▶ _Exercise goal_: From the first line through the line containing "Viewport: 100px width, 177px height.", transcribe the records exactly and include no other lines.

▶ _Entries supplied_:
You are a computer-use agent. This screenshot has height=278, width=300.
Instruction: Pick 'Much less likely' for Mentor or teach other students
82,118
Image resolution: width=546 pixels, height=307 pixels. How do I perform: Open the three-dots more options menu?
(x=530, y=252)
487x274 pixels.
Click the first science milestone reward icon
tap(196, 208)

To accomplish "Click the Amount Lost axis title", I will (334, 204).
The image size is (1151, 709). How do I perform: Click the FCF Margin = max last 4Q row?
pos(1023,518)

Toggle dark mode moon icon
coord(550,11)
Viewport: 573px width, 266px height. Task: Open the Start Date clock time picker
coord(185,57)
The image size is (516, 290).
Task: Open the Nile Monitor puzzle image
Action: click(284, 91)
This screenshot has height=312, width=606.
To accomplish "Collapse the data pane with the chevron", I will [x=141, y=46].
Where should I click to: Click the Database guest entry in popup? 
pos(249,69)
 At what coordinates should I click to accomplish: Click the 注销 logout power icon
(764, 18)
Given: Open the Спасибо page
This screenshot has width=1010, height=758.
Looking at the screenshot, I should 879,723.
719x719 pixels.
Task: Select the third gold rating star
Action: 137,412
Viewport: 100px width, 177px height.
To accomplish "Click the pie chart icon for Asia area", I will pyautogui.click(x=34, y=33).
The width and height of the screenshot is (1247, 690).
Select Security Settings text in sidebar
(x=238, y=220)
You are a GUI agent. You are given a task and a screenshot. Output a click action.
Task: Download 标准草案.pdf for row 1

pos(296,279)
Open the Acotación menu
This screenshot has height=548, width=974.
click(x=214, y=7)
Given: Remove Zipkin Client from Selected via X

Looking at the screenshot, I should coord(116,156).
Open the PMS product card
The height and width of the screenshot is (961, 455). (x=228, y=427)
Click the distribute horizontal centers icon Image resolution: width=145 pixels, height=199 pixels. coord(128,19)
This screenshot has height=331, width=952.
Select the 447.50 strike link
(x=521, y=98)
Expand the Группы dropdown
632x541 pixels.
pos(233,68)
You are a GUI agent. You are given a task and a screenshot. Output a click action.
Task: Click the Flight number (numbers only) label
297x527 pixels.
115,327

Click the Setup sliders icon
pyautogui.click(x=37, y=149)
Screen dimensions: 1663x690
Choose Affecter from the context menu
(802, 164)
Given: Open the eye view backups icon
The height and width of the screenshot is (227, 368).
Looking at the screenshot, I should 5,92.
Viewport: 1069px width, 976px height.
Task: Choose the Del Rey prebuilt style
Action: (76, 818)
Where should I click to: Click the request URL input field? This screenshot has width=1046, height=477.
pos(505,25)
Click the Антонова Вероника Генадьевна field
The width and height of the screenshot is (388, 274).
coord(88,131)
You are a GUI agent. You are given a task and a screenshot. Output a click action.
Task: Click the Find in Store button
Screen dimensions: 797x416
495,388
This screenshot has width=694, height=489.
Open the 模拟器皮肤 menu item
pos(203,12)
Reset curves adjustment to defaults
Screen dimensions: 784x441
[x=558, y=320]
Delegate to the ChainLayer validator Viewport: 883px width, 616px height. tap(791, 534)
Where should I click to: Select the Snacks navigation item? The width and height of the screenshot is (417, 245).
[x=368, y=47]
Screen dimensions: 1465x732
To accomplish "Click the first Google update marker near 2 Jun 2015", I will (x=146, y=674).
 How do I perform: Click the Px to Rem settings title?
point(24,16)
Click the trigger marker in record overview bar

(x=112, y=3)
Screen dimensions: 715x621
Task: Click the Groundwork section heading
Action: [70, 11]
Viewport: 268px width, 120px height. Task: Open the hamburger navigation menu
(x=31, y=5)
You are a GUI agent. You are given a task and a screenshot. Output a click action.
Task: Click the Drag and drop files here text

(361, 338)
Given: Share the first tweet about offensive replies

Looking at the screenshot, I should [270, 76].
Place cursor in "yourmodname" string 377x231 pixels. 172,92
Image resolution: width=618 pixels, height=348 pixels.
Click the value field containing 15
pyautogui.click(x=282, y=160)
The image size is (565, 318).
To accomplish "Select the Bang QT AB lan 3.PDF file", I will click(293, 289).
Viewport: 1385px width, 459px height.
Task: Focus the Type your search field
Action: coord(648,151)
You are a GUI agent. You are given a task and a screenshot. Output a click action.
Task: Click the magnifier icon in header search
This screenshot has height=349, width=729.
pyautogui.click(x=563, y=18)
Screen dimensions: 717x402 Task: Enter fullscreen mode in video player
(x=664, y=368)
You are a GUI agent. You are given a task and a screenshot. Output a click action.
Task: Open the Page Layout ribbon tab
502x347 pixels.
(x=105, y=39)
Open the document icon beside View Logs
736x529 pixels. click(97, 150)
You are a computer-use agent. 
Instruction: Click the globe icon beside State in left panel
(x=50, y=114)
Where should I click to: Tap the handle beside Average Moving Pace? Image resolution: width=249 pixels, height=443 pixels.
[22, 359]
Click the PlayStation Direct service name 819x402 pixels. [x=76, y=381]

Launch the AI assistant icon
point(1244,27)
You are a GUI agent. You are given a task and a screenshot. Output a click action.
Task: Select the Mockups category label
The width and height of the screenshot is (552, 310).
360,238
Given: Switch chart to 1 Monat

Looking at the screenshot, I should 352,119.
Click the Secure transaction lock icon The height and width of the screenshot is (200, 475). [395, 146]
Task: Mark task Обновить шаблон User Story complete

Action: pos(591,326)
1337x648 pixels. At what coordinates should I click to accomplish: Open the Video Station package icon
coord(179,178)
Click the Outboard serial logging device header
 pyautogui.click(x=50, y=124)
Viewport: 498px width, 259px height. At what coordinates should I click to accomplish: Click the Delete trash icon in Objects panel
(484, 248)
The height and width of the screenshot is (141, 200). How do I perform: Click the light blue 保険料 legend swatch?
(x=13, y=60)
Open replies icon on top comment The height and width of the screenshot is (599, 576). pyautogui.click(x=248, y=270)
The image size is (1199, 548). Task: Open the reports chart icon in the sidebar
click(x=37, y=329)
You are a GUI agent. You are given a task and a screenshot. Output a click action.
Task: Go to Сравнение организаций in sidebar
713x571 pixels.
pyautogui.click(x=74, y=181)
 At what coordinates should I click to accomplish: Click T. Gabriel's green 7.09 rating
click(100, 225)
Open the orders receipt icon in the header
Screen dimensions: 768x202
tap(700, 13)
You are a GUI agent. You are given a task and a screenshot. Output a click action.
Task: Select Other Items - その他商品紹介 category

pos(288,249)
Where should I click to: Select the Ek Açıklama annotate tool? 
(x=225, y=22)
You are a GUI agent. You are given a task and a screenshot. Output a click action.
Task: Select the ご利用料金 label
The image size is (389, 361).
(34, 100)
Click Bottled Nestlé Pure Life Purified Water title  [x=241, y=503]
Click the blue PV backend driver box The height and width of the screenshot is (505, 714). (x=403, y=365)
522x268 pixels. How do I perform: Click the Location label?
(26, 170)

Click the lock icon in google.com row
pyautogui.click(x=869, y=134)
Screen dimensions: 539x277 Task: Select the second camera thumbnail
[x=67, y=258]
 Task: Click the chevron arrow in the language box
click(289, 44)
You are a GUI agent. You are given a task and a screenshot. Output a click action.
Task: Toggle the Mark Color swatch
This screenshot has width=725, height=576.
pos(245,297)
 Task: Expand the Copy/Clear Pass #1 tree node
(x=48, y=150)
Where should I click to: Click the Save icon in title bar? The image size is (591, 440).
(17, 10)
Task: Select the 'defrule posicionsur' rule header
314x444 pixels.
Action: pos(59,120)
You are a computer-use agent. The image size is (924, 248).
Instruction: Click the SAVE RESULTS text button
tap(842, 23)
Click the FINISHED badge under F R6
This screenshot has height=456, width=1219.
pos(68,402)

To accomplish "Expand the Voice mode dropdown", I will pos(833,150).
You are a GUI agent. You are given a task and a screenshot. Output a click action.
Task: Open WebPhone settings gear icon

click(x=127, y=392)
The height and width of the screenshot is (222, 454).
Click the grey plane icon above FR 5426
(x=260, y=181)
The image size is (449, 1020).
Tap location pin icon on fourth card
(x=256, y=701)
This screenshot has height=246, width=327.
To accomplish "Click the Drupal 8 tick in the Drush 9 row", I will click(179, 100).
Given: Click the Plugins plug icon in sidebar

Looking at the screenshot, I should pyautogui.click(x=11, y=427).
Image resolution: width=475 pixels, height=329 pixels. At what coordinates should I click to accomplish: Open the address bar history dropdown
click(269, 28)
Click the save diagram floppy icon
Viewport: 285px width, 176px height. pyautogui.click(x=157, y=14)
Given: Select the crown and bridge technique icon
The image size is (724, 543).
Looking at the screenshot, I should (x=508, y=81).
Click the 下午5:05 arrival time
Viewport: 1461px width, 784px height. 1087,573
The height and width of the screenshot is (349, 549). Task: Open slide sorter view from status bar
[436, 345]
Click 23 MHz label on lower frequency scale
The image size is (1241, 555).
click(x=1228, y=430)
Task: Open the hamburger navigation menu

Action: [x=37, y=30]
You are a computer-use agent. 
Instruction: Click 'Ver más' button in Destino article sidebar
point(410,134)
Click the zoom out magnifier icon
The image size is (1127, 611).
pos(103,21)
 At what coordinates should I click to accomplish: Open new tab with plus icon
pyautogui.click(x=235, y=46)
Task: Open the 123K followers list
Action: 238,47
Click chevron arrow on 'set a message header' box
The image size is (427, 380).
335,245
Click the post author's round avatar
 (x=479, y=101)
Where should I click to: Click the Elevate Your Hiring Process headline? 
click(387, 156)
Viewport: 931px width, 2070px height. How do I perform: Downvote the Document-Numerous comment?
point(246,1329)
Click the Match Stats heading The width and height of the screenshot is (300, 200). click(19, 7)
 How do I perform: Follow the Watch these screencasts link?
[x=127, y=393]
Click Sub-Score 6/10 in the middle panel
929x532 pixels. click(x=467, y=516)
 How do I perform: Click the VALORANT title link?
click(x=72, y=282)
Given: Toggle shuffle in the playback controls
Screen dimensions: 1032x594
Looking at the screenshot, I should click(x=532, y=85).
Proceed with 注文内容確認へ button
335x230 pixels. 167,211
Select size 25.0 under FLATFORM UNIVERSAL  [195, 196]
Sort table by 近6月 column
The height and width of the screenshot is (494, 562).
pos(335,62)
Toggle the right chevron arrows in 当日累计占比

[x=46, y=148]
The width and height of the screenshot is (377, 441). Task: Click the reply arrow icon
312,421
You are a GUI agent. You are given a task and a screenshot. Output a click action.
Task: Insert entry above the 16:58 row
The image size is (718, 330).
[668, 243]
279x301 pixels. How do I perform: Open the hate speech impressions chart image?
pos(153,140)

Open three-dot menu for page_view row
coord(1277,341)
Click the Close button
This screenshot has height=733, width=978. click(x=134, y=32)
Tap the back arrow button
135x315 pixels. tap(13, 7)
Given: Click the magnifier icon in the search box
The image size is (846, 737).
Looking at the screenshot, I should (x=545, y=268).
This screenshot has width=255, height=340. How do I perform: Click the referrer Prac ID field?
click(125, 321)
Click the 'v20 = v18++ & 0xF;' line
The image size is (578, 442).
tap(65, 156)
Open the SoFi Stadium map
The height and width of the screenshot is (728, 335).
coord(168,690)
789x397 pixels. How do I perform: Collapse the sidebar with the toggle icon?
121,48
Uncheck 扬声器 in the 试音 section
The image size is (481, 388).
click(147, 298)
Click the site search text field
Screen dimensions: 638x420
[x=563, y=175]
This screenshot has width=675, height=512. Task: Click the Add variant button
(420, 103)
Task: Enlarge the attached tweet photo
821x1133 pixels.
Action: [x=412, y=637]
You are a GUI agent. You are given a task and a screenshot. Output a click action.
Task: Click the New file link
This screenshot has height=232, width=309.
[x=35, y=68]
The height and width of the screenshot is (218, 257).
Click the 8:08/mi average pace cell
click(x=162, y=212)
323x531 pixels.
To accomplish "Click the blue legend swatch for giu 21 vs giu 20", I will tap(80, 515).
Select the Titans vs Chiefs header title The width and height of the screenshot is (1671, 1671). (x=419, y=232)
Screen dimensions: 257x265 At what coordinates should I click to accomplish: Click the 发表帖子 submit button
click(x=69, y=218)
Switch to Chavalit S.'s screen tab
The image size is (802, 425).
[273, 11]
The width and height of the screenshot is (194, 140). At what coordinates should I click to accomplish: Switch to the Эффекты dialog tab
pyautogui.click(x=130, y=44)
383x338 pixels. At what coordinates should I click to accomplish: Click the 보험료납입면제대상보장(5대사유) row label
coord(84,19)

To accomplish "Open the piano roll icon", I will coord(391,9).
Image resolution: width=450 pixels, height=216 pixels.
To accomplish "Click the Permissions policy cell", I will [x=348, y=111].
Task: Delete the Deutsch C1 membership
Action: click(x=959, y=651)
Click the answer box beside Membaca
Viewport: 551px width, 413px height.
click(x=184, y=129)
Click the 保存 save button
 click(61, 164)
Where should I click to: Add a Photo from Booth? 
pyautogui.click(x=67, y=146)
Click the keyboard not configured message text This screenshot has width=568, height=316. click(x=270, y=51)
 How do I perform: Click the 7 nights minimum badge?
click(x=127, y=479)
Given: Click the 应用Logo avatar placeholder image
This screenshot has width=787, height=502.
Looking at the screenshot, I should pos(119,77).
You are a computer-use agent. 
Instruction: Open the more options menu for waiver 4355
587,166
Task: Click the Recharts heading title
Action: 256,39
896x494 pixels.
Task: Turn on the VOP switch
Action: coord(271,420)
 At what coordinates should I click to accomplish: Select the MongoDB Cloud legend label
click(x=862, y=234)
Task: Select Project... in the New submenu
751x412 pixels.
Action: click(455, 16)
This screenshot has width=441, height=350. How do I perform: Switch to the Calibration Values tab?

▶ _Exercise answer_:
You are a computer-use agent. This screenshot has height=278, width=300.
Instruction: Pick 'Much less likely' for Mentor or teach other students
82,118
Image resolution: width=546 pixels, height=307 pixels. How do I perform: Open the three-dots more options menu?
(x=530, y=252)
487x274 pixels.
Click the first science milestone reward icon
tap(196, 208)

To accomplish "Click the Amount Lost axis title", I will (334, 204).
The image size is (1151, 709). How do I perform: Click the FCF Margin = max last 4Q row?
pos(1023,518)

Toggle dark mode moon icon
coord(550,11)
Viewport: 573px width, 266px height. Task: Open the Start Date clock time picker
coord(185,57)
The image size is (516, 290).
Task: Open the Nile Monitor puzzle image
Action: click(284, 91)
This screenshot has height=312, width=606.
To accomplish "Collapse the data pane with the chevron", I will [x=141, y=46].
Where should I click to: Click the Database guest entry in popup? 
pos(249,69)
 At what coordinates should I click to accomplish: Click the 注销 logout power icon
(764, 18)
Given: Open the Спасибо page
This screenshot has width=1010, height=758.
Looking at the screenshot, I should 879,723.
719x719 pixels.
Task: Select the third gold rating star
Action: 137,412
Viewport: 100px width, 177px height.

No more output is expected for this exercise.